Recent cyber attacks on media giants such as the New York Times and The Washington Post have escalated concerns for strict internet regulations that would prevent future attacks. This has led the House of Representatives to pass the highly controversial Cyber Intelligence Sharing and Protection Act “CISPA” with 288-127 vote.
Last year, the Congress’s “CISPA” bill fell flat on its face, defeated by online freedom activists across the United States. Opponents to the bill are taking action again, including 300,000 who have already contacted Mike Rogers, Chair of the House Intelligence Committee. Another 100,000 or more signatures opposing “CISPA” have already been obtained on the White House’s own website.
Why people far and wide are opposing this controlling bill
The idea of “CISPA” was to allow companies to share internet traffic data with the government to detect possible cyber attacks. The idea has been rejected by internet freedom advocates and over 40 civil liberty organizations.

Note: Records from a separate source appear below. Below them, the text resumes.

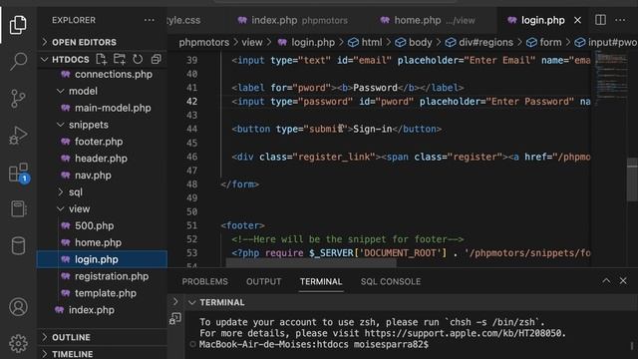The height and width of the screenshot is (359, 638).
Task: Switch to the SQL CONSOLE panel tab
Action: 390,281
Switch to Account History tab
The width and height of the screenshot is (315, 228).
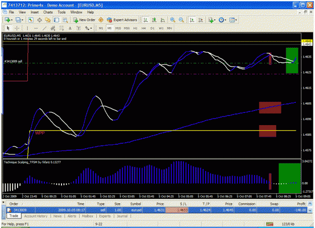click(x=36, y=216)

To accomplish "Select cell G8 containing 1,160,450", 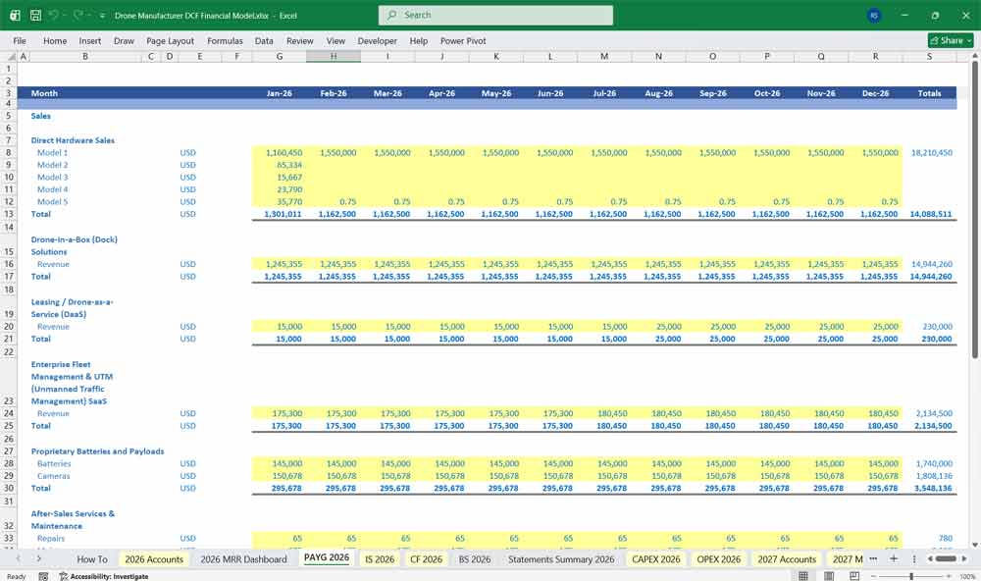I will tap(280, 152).
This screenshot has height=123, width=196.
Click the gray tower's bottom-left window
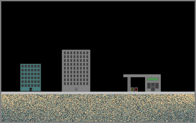point(65,84)
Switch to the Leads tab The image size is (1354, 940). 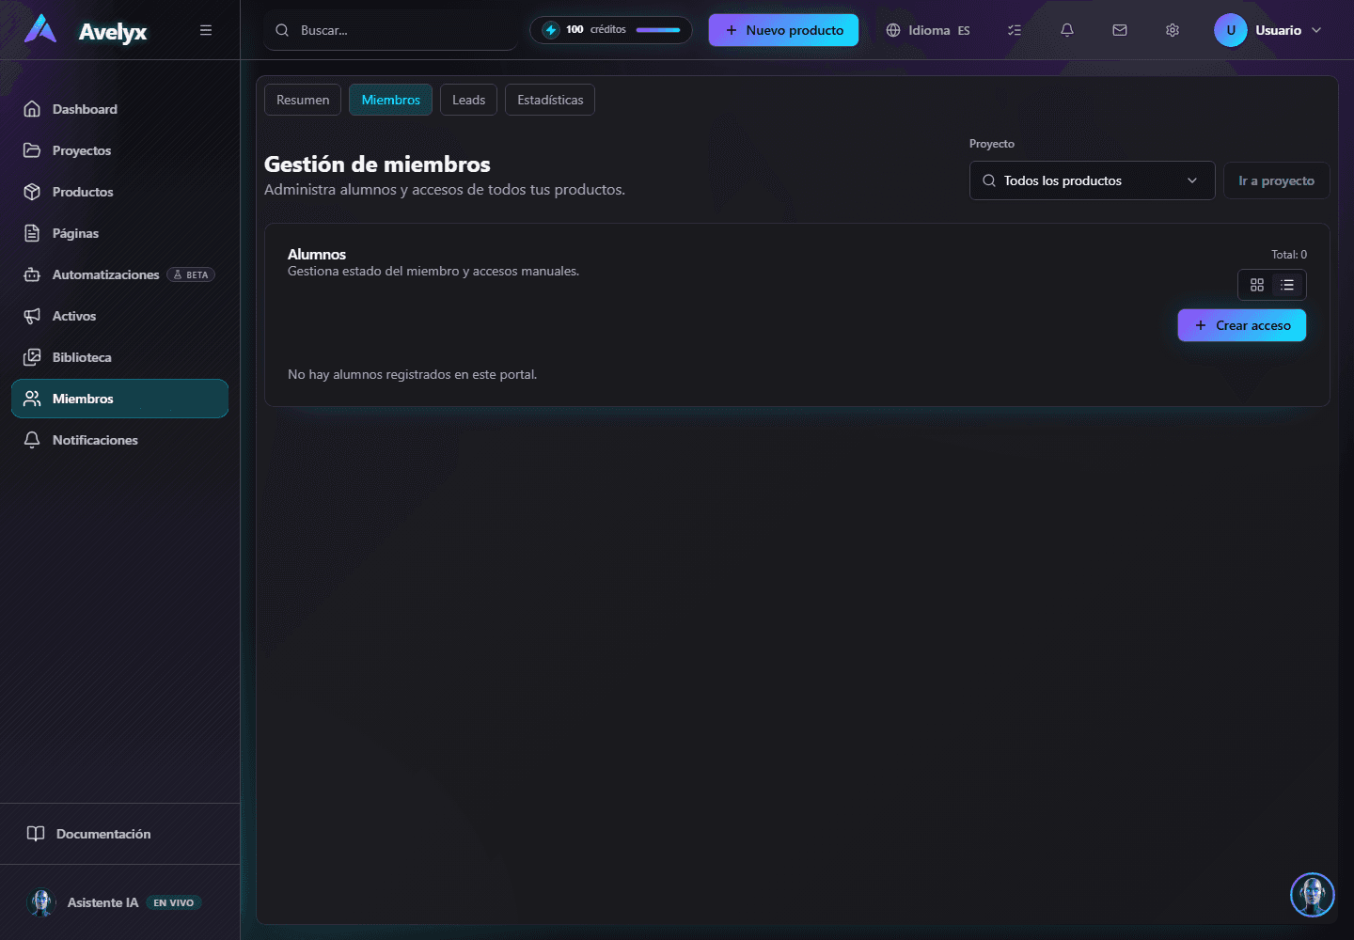468,100
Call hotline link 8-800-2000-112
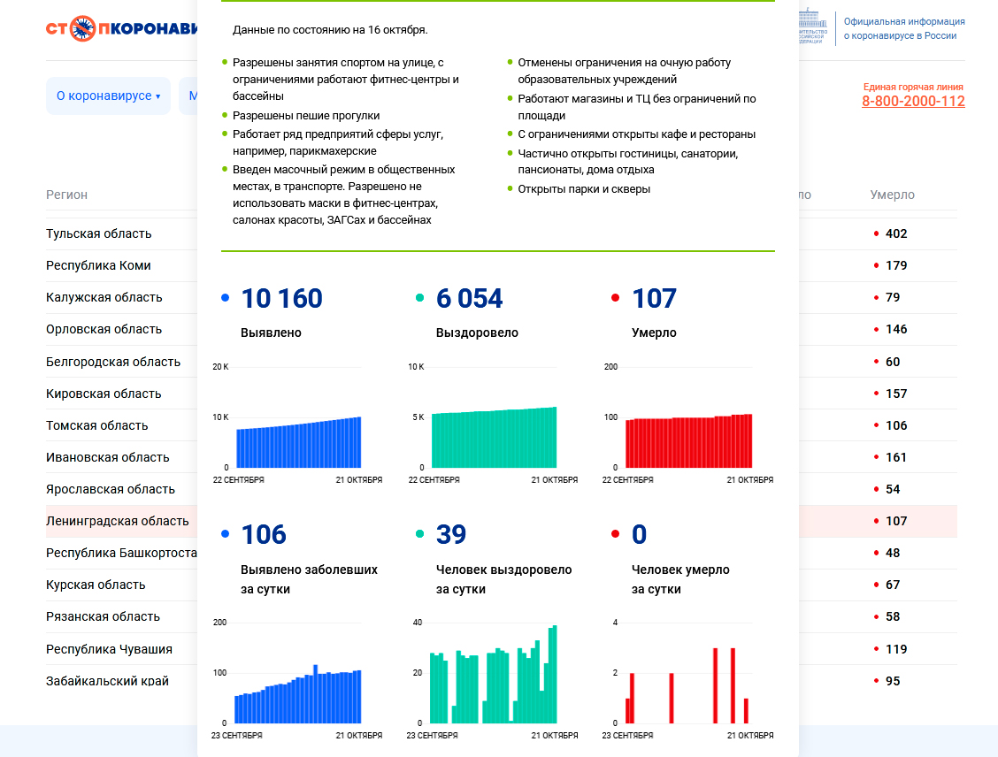 [913, 102]
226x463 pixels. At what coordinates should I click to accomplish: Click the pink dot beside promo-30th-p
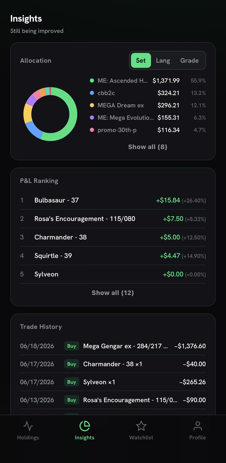coord(92,130)

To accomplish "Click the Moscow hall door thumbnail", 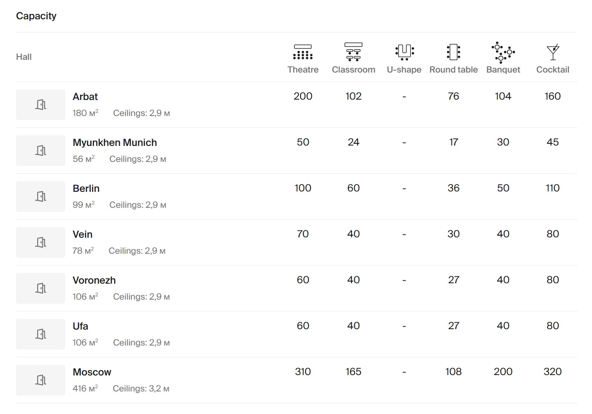I will point(41,380).
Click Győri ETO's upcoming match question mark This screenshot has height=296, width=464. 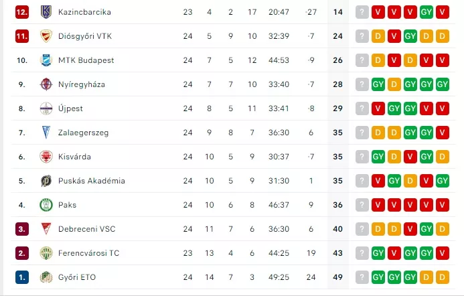pos(362,277)
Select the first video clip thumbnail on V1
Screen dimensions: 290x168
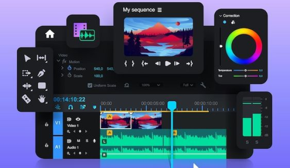[116, 121]
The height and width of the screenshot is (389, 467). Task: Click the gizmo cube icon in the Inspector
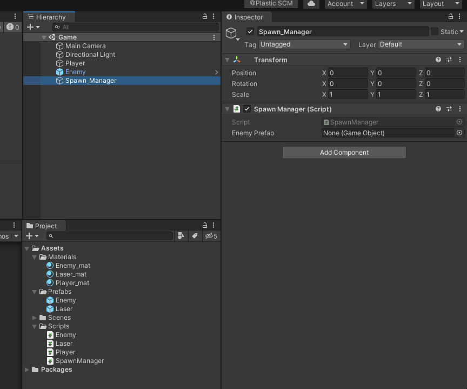(x=232, y=34)
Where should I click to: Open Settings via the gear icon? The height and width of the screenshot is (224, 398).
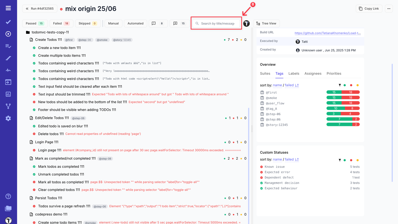coord(8,118)
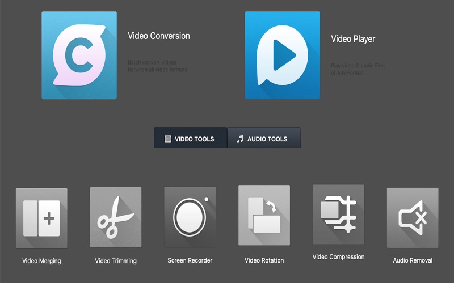The height and width of the screenshot is (283, 454).
Task: Select the Audio Removal muted speaker icon
Action: point(413,218)
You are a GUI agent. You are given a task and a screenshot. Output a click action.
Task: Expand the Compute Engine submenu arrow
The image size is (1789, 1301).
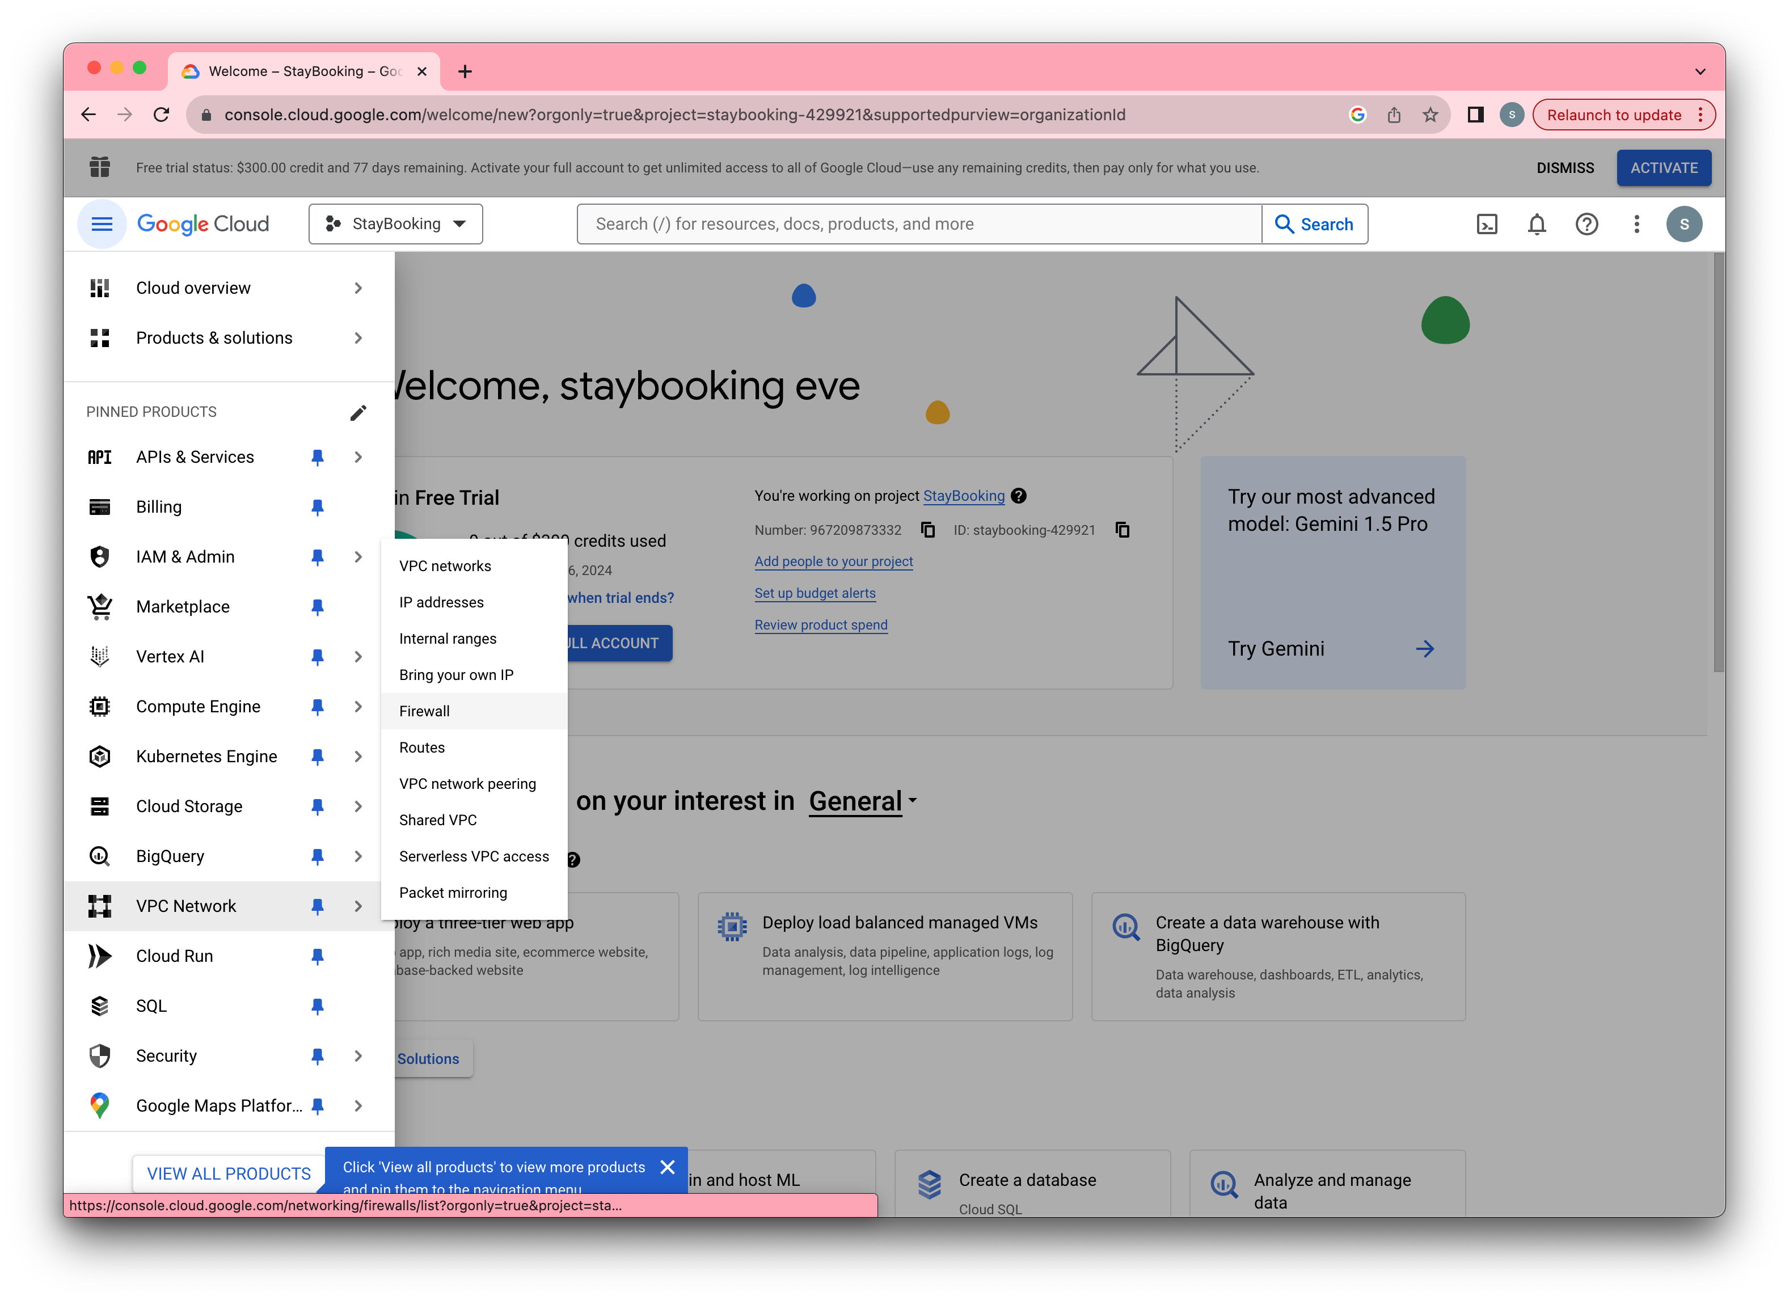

This power grab is creating an uproar; many are fed up with being monitored and force-fed information. A controlled internet sphere would enable a select few, the “CISPA,” to delegate what goes in and out of the internet.
What information could government collect?
Information such as online chats, email content, browsing history, and bank records would all be up for grabs if this bill passes. The government’s national security network could become a government spy network that could gain legal access to anyone’s private online information.
Google, Facebook and Apple are in favor of “CISPA” bill
TechNet, the trade association that represents technology companies like Google, Apple and Facebook, has expressed support for CISPA in a recent letter written to the US House of Representatives.
Reddit co-founder Alexis Ohanian is hard at work, opposing CISPA. Ohanian recently posted a YouTube video calling for Google and Facebook to understand that CISPA would invalidate their current privacy policies with their respective user bases.
“If someone wants private access to our private home or to our mail, we ask them to go get a warrant, right?” Ohanian asks in his video. “CISPA” basically says, ‘Not necessary. Your digital privacy is irrelevant.'”
The death of new ideas
If sites like Facebook, Google, or Twitter complied with national or international regulations, the very essence of websites, free speech, and the internet would be destroyed. A controlled cyberspace would destroy new ideas as people become forced to comply with new globalist cyber rules and regulations.